Exploring PJM's Zonal Hourly Load

An interactive walk-through of seasonal electricity demand patterns and data center growth projections across PJM's transmission zones.

Background

In case you were somehow unaware of this fact, or lucky enough to winter somewhere more tropical than Dayton, Ohio: the start of 2026 has been very cold! When I began work on this dashboard, PJM (the regional transmission organization responsible for supplying and transmitting power across much of the mid-Atlantic and mid-West) had issued one cold weather alert after another, culminating in a review of their cold weather operations.

Extreme weather presents several challenges for grid operators including periods of sustained high load, sharp peaks, and shifts in the shape of demand throughout the day. These peaks have real financial consequences. Certain customer classes are assigned costs based on when and how much they consume during critical hours.

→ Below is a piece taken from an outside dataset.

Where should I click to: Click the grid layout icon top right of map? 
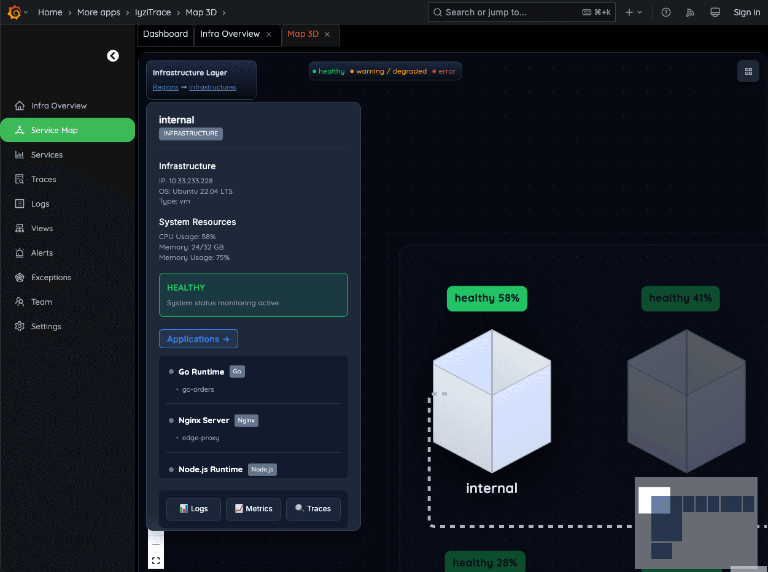(748, 71)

For example, PJM calculates its transmission rates based on the single highest load hour of the year. Depending on the zone, this peak (called the NSPL) might fall on a hot summer afternoon or a cold winter morning. The peak season can even flip year-to-year depending on weather conditions, as this recent cold snap and consequent high demands reminded us.

So, what do these load profiles actually look like, and how might data center growth reshape electricity demand in the years ahead? I'll step through the American Electric Power (AEP) zone below, although you're welcome to follow along with your utility of choice.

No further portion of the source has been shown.